"Viewport: 896px width, 747px" appears in one line of the records below. Output that line and each one after it, exactly, through the last line.

□ □ □ □ □

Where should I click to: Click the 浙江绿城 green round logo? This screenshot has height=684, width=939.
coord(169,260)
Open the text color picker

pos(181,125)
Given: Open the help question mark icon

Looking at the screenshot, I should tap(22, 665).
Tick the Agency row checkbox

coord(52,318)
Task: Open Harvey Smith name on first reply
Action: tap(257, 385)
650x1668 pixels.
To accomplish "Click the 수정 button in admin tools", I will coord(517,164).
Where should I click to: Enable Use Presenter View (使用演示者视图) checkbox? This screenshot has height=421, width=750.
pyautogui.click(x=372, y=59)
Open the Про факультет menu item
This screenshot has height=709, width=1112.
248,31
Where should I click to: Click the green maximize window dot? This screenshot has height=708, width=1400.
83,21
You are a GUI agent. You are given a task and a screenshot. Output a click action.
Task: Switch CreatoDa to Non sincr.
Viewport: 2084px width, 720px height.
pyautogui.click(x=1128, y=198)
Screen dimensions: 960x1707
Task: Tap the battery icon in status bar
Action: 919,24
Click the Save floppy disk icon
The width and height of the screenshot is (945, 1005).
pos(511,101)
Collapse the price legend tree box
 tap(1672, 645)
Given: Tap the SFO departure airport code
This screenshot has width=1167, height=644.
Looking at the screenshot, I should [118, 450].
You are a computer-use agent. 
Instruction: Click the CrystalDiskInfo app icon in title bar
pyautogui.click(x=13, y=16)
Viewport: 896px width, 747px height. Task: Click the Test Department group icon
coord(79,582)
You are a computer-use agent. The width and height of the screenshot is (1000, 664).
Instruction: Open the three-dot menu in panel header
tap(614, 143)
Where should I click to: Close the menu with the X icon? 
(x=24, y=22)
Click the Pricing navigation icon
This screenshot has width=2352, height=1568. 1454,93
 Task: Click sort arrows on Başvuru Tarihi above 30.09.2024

□ □ □ □ □

- [SOLUTION TO THE EXERCISE]
Viewport: 896px width, 747px height. Task: Click the Test Department group icon
coord(79,582)
You are a computer-use agent. The width and height of the screenshot is (1000, 664).
Instruction: Open the three-dot menu in panel header
tap(614, 143)
Where should I click to: Close the menu with the X icon? 
(x=24, y=22)
Click the Pricing navigation icon
This screenshot has width=2352, height=1568. 1454,93
 Task: Click sort arrows on Başvuru Tarihi above 30.09.2024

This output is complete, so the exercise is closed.